Morgan Stanley has issued a sharp warning to investors after downgrading Rivian stock (NASDAQ: RIVN) from Equalweight to Underweight, setting a new price target of $12.00—far below Rivian’s current trading level of $17.95. With shares hovering near their 52-week high of $18.60, analysts argue the stock is overvalued, especially given Rivian’s ongoing profitability challenges and the increasingly difficult landscape for electric vehicle manufacturers.
Why Morgan Stanley Is Bearish on Rivian Stock
The downgrade centers largely on Rivian’s upcoming R2 crossover launch, scheduled for 2026. Although the R2 platform has generated considerable excitement among EV enthusiasts, Morgan Stanley believes the launch faces steep obstacles at a time when the broader EV market is cooling.
The investment bank outlined several headwinds:
- Slowing electric vehicle adoption
- Loss of the $7,500 federal tax credit
- Consumer uncertainty about charging infrastructure
- Persistent range anxiety concerns
- Weak residual values and affordability issues
- Battery technology constraints
Morgan Stanley forecasts a $2.9 billion adjusted EBIT loss in 2026 for Rivian, accompanied by a $4.2 billion free cash flow burn. This includes roughly $300 million in working capital requirements and $1.6 billion allocated to capital expenditures.
Volkswagen Partnership and AI Day Outlook
Rivian is expected to receive its next investment tranche from Volkswagen after completing winter testing in Q1 2026. Analysts say the extra capital will help keep operations running but does little to solve the company’s long-term profitability issues.
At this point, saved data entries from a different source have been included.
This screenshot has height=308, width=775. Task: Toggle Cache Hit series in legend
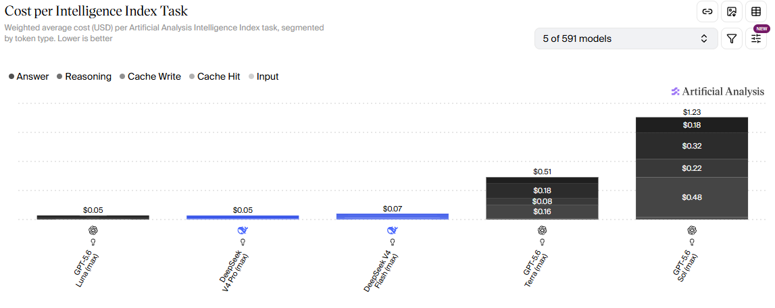click(214, 76)

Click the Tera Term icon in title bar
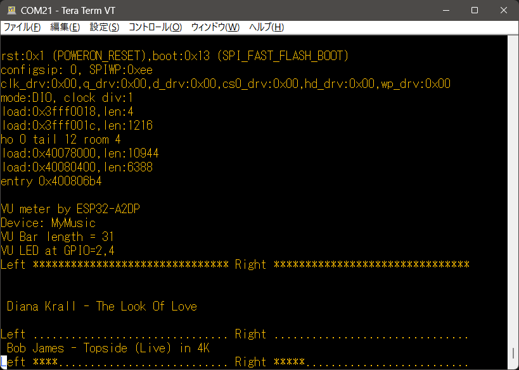pyautogui.click(x=11, y=10)
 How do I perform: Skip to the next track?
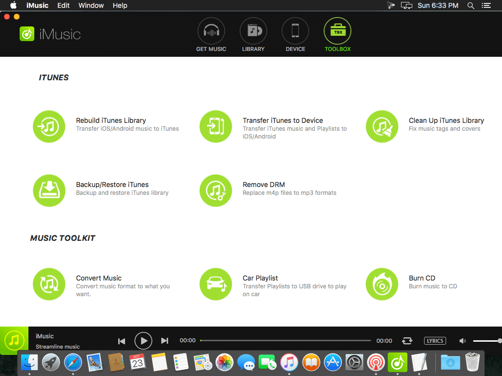pyautogui.click(x=165, y=341)
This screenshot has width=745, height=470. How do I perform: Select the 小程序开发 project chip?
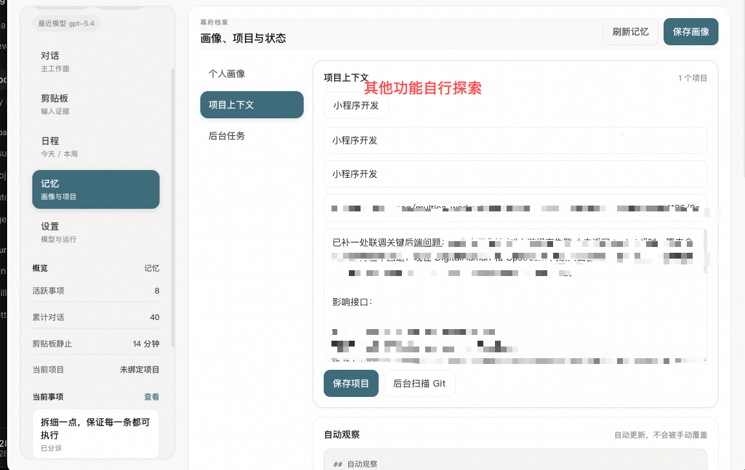pyautogui.click(x=356, y=105)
Rivian is also set to host an AI Day on December 11, where it may unveil updates on autonomous driving features and its next-generation vehicle architecture. Markets will be watching closely to see if any announcements can shift sentiment around Rivian stock.
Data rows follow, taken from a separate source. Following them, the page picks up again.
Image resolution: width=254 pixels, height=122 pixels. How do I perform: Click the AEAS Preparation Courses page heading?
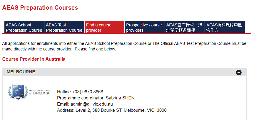tap(40, 8)
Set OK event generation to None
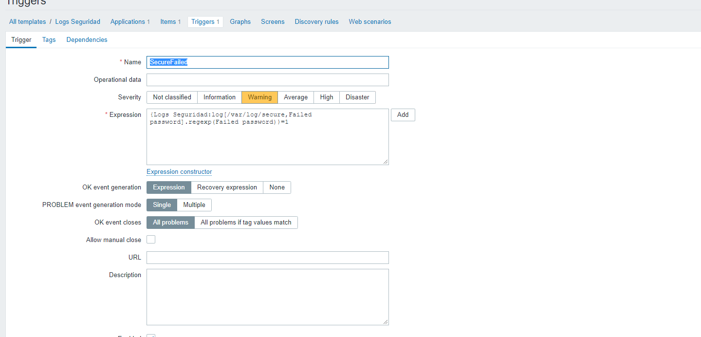701x337 pixels. [x=277, y=187]
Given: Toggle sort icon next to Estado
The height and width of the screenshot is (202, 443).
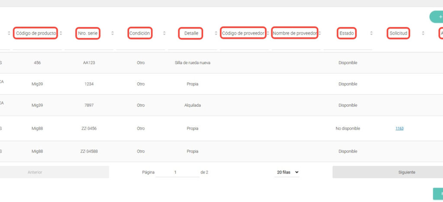Looking at the screenshot, I should 371,33.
Recent Challenges: Major Recall Hits Rivian
Adding to its challenges, Rivian recently announced a recall of 34,824 vehicles in the U.S. due to a seat belt pretension cable defect discovered by the National Highway Traffic Safety Administration. The recall impacts certain 2022–2025 EDV models and addresses a safety issue that could increase injury risk during a crash.
This recall has put additional pressure on Rivian’s operational outlook as the company continues trying to scale production while maintaining quality and safety standards.
Positive Analyst Activity Still Exists
Despite Morgan Stanley’s bearish stance, other analysts remain optimistic:
- Stifel raised its price target to $17, citing strong software and services revenue and improving profitability in Q3 2025.
- Tigress Financial Partners boosted its price target to $25, pointing to Rivian’s advancements in AI, autonomy, and manufacturing scale.
- RBC Capital maintained a Sector Perform rating, noting Rivian’s strategic pivot toward autonomous driving—including progress on Level 3 self-driving capabilities.
These mixed opinions highlight the uncertainty surrounding Rivian’s future—balancing strong innovation with significant financial risk.
Rivian Stock: What Investors Should Watch Next
As Rivian navigates recalls, high cash burn, and the challenging EV environment, investors will be focused on:
- Progress toward profitability
- Updates from the December AI Day
- R2 platform development milestones
- Volkswagen partnership funding
- Customer demand trends heading into 2026
Morgan Stanley’s downgrade serves as a reminder that Rivian’s road ahead remains steep. While the company has shown impressive innovation and strong brand momentum, the pressure is now on its leadership to demonstrate financial discipline and deliver on upcoming product launches—especially as Rivian stock trades near the top of its recent range.